PROBLEM TO WORK ON:
Give as a numbered list the lines of the listing below, starting with the line containing "Screen dimensions: 1568x650" and going on through the end of the listing, both ends included. Skip blank lines and omit the pictures.

....

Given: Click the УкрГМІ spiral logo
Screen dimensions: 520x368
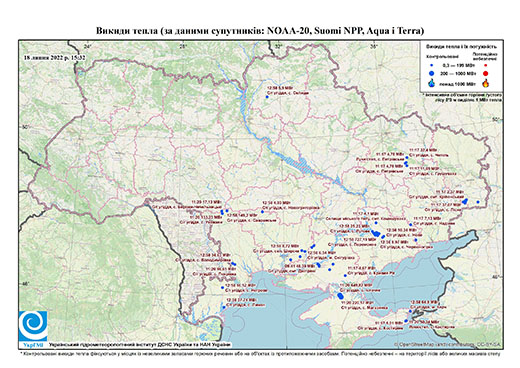Looking at the screenshot, I should 33,326.
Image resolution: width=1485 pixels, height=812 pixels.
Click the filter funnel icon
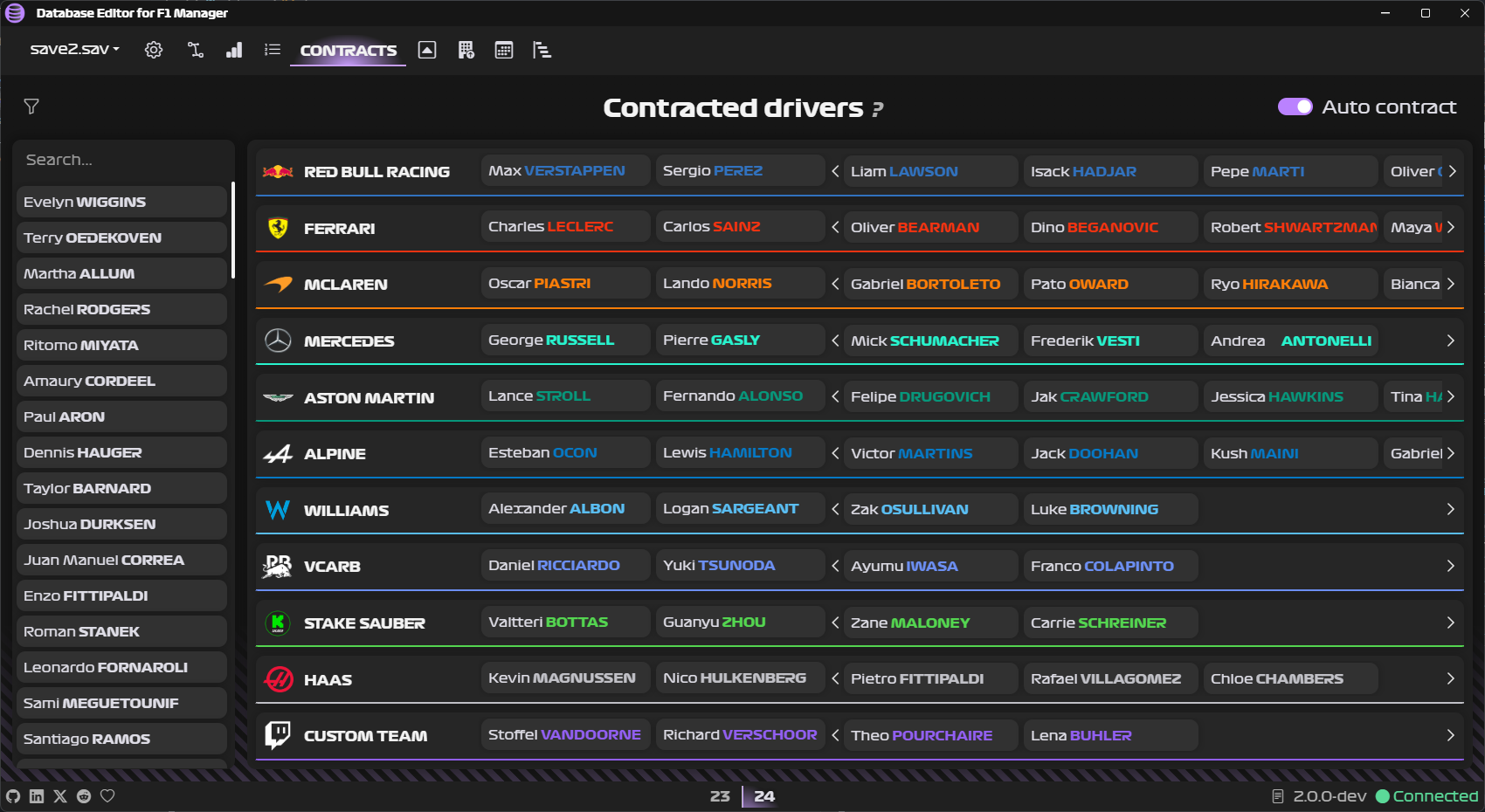(x=31, y=107)
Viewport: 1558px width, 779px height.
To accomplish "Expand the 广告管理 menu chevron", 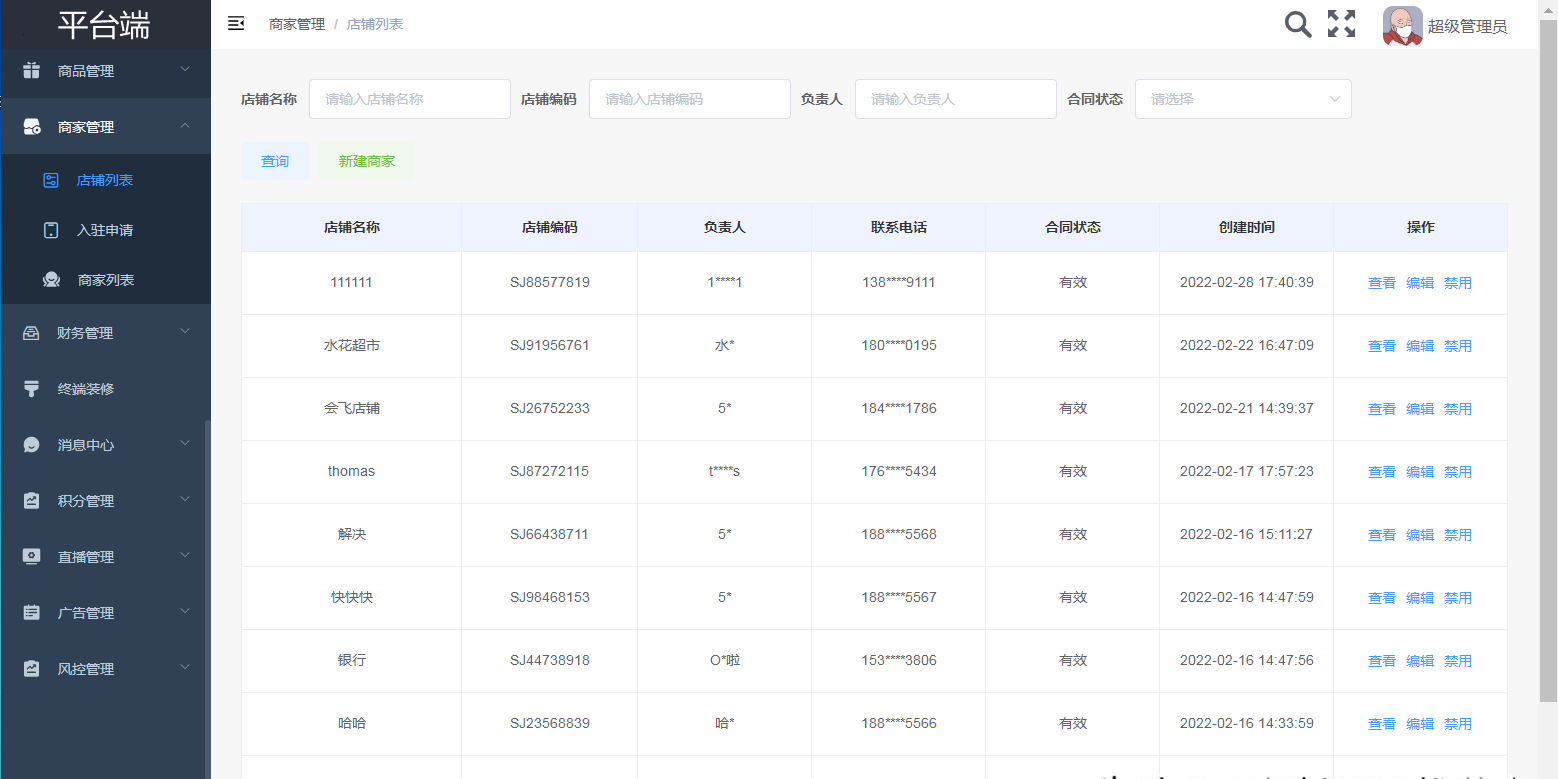I will [185, 612].
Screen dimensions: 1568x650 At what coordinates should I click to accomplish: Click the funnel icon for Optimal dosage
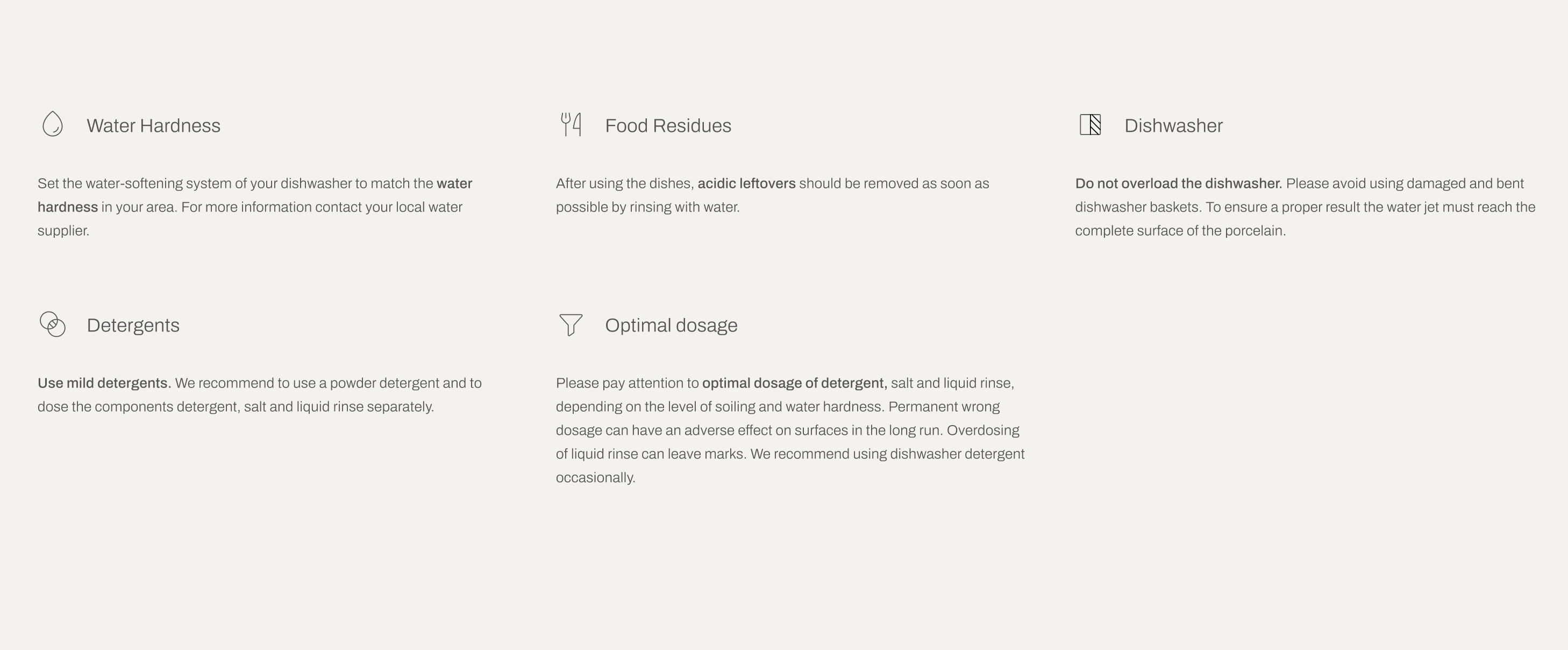coord(571,324)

....

TASK SOLUTION:
1. Screen dimensions: 1568x650 At what coordinates should I click to accomplish: Click the funnel icon for Optimal dosage
2. coord(571,324)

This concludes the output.